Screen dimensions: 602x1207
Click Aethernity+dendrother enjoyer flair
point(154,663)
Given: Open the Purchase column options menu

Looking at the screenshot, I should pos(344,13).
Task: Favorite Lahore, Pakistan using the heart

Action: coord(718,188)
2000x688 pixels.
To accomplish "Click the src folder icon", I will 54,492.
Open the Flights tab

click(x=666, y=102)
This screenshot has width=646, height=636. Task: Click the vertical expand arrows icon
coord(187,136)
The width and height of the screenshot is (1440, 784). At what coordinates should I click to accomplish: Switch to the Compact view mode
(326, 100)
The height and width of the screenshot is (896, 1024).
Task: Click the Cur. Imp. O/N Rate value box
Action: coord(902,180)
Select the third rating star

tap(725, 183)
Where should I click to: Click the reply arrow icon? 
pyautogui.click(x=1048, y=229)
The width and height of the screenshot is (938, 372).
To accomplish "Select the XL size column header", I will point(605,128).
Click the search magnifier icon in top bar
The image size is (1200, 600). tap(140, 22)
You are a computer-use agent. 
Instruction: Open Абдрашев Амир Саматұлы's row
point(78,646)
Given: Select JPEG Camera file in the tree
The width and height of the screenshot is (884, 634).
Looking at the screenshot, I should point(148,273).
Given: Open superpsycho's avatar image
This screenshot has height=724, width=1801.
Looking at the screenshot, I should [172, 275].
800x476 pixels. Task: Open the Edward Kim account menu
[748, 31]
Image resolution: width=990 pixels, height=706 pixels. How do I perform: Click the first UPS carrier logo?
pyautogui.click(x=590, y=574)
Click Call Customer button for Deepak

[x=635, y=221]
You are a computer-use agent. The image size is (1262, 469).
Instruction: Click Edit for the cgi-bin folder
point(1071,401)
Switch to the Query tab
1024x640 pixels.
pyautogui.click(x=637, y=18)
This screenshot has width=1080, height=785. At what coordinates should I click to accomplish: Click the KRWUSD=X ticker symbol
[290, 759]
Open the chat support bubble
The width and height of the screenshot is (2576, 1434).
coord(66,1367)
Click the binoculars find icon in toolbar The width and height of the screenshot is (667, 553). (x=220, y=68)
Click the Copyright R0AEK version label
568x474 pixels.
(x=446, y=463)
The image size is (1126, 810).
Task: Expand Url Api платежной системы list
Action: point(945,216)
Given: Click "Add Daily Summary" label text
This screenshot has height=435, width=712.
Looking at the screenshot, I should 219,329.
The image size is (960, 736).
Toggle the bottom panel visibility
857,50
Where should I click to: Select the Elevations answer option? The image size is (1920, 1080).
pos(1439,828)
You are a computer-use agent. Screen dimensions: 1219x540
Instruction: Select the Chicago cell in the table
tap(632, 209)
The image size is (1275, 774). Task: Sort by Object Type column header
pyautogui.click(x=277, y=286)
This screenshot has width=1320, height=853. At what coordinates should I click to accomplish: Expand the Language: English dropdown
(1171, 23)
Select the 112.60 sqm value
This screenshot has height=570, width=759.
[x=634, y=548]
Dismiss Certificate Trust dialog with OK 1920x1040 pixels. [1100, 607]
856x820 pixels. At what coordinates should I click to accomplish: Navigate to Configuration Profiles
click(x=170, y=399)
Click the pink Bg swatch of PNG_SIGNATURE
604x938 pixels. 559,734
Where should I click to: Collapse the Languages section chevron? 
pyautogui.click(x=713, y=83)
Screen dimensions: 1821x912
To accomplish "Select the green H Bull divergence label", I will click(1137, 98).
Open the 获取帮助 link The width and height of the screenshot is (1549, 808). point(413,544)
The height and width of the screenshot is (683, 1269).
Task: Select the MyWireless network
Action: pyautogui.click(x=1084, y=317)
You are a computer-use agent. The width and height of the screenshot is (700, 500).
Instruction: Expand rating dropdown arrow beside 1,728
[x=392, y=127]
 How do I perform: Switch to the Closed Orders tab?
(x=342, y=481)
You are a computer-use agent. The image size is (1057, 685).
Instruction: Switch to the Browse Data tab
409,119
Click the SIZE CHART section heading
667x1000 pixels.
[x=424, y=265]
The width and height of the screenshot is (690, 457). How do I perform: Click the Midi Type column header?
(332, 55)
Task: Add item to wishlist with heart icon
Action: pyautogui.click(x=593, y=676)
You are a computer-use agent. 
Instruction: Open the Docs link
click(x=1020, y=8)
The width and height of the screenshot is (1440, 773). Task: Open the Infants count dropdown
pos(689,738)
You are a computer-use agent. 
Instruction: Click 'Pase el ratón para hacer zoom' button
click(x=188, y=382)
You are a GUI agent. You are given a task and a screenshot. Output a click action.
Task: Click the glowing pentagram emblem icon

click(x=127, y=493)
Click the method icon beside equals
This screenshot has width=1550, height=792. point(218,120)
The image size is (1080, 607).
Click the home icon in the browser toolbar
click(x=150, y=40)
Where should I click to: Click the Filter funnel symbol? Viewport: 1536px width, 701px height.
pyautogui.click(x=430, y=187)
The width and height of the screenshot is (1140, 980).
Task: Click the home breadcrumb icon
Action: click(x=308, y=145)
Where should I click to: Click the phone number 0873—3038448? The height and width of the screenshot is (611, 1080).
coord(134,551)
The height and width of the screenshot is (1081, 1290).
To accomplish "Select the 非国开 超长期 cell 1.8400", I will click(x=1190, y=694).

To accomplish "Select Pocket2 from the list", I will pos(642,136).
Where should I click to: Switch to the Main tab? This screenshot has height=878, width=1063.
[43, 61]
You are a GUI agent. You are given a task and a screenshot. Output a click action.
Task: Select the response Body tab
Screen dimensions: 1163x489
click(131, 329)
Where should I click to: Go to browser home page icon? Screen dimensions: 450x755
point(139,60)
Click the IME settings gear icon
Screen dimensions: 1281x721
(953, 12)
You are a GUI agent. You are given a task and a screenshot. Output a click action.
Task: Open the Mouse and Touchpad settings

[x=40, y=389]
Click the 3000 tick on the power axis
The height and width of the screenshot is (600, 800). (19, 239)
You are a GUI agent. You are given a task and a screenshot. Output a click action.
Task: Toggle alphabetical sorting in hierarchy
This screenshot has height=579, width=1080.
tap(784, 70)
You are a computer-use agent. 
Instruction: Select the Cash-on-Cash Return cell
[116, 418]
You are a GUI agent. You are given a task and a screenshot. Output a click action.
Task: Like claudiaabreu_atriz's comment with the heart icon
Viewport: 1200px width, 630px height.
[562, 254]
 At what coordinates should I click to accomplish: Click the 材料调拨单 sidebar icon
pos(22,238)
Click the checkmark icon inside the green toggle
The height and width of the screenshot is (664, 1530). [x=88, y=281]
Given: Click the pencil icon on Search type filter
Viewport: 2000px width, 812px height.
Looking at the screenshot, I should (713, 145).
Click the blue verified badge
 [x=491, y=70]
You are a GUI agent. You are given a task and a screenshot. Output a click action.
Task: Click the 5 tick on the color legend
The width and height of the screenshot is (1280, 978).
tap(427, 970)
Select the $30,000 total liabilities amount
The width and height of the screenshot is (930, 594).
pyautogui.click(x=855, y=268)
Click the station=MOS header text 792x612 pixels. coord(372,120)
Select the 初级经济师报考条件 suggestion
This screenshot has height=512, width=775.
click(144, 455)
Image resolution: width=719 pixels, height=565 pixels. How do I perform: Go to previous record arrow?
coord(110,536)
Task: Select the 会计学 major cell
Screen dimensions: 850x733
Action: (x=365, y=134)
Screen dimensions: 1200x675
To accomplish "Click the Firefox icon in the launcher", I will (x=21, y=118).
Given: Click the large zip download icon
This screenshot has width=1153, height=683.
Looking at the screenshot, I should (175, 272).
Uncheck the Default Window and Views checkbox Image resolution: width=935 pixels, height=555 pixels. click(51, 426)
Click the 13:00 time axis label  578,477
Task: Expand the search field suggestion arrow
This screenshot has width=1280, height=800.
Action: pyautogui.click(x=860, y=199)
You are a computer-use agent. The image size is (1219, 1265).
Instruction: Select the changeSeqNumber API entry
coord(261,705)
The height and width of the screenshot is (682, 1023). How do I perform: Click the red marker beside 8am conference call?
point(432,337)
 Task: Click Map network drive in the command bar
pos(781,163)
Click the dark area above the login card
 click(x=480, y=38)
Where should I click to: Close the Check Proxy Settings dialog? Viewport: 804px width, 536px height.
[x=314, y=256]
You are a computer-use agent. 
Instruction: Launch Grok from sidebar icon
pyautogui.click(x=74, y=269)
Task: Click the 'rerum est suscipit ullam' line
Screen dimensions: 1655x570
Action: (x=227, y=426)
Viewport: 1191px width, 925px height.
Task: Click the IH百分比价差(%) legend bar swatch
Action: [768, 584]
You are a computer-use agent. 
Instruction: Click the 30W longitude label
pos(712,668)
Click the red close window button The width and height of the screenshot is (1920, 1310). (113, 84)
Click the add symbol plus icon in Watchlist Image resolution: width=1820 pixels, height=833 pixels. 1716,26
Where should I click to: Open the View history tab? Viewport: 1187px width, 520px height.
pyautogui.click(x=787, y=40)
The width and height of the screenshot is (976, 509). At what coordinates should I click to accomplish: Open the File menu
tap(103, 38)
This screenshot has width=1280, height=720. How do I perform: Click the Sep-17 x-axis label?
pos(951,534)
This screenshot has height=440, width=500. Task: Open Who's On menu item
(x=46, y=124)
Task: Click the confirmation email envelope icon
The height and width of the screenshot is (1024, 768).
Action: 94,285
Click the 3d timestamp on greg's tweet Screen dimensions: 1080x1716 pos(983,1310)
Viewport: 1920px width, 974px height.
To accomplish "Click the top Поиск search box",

------------------------------------------------------------------------

Above are the records. Print exactly, and only, the lines from the line with "Open the 获取帮助" to the line with "You are a computer-use agent. The image size is (1057, 685).", both inclusive.

ANSWER SPACE —
Open the 获取帮助 link The width and height of the screenshot is (1549, 808). point(413,544)
The height and width of the screenshot is (683, 1269).
Task: Select the MyWireless network
Action: pyautogui.click(x=1084, y=317)
You are a computer-use agent. The width and height of the screenshot is (700, 500).
Instruction: Expand rating dropdown arrow beside 1,728
[x=392, y=127]
 How do I perform: Switch to the Closed Orders tab?
(x=342, y=481)
You are a computer-use agent. The image size is (1057, 685).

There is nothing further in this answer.